Book launch: 'The Letters of the Duchesse d’Elbeuf: Hostile Witness to the French Revolution'
9 October 2023
The UCL Institute of Advanced Studies and the History Department co-sponsored the book launch on 28 November for The Letters of the Duchesse d’Elbeuf: Hostile Witness to the French Revolution (Oxford University Studies in the Enlightenment, 2023).
In The Letters of the Duchesse d’Elbeuf: Hostile Witness to the French Revolution, the recently-discovered letters of the wealthy counter-revolutionary aristocrat, Innocente-Catherine de Rougé, dowager Duchesse d’Elbeuf (1707–94), offer a vivid and exciting new eye-witness perspective on the French Revolution and the Terror. Hostile witness to everything about the Revolution, the duchess’s letters, dating from 1788 to early 1794, to an unknown friend offer an unparalleled real-time narrative by an aristocratic woman struggling to understand radical change.

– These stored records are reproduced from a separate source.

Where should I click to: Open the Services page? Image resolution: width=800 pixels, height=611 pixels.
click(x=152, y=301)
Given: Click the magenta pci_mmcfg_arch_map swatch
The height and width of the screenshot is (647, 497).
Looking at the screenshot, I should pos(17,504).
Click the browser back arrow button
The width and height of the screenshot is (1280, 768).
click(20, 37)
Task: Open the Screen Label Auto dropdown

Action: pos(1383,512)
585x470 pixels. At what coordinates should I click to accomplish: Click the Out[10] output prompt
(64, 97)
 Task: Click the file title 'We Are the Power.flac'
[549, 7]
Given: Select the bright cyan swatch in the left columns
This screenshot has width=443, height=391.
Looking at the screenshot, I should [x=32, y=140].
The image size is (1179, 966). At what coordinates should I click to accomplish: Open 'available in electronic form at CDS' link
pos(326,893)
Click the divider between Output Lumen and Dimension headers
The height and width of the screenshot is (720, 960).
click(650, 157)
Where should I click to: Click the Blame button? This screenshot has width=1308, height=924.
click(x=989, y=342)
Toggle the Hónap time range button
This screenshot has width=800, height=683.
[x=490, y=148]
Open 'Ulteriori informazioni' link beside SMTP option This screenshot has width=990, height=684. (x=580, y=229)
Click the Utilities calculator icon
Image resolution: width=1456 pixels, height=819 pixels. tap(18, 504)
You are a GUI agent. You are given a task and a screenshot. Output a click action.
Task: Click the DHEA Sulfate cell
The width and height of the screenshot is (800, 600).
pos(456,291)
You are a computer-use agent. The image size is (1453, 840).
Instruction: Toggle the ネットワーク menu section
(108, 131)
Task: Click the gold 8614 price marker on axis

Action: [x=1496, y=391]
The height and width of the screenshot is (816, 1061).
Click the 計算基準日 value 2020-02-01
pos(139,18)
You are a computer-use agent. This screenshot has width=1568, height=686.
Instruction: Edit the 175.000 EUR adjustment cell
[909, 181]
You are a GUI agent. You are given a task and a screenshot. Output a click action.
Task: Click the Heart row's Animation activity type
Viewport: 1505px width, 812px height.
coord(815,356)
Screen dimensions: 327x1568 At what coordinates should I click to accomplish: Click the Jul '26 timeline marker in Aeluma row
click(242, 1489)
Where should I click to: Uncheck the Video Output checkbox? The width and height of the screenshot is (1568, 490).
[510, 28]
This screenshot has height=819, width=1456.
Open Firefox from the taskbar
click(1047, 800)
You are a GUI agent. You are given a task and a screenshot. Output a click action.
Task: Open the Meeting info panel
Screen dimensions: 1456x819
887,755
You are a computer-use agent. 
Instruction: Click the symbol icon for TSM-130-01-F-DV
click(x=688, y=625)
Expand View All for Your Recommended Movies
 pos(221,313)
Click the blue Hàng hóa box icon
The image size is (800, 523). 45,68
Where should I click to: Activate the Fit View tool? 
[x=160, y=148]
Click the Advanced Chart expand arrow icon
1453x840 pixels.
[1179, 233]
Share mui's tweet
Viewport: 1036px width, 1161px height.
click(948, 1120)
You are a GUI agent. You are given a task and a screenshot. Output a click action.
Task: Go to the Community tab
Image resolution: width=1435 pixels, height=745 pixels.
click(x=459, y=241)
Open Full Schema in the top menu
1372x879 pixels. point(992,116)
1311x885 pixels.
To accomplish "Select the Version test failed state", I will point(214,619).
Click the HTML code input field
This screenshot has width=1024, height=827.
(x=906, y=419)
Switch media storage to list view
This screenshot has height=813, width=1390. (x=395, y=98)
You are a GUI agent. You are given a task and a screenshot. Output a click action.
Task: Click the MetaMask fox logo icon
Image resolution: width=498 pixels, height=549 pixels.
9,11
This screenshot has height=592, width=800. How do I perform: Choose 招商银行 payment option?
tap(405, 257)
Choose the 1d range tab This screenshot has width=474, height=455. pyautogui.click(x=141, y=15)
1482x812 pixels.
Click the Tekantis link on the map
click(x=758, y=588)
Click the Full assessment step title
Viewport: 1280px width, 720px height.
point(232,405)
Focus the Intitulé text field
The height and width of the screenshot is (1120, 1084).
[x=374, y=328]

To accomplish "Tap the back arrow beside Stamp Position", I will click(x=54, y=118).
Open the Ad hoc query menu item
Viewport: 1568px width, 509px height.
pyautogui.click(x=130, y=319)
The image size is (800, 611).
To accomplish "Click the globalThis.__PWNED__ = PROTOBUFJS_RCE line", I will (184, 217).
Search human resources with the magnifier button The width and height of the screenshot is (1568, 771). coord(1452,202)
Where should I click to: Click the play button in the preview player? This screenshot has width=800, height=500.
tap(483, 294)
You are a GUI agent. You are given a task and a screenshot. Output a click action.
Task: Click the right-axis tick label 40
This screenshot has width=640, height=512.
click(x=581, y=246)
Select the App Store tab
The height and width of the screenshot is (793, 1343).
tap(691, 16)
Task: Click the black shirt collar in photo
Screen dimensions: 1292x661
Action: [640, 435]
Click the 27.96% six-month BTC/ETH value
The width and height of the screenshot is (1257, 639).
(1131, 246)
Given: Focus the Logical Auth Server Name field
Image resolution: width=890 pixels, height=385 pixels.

Though tempted by emigration to the Low Countries, the duchess was unusual among her contemporary fellow-aristocrats in remaining in France down to her death in 1794, based in her homes in Picardy and at the heart of Paris. The letters constitute a remarkable example of female life-writing in the Age of Revolutions from a unique perspective.
The volume includes a lengthy introduction and extensive scholarly apparatus. The book launch involved the book's co-editors, Colin Jones (QMUL), Simon Macdonald (UCL History) and Alex Fairfax-Chomleley (Exeter), with further contributions from Sanja Perovic (King's College London) and Catriona Seth (Oxford).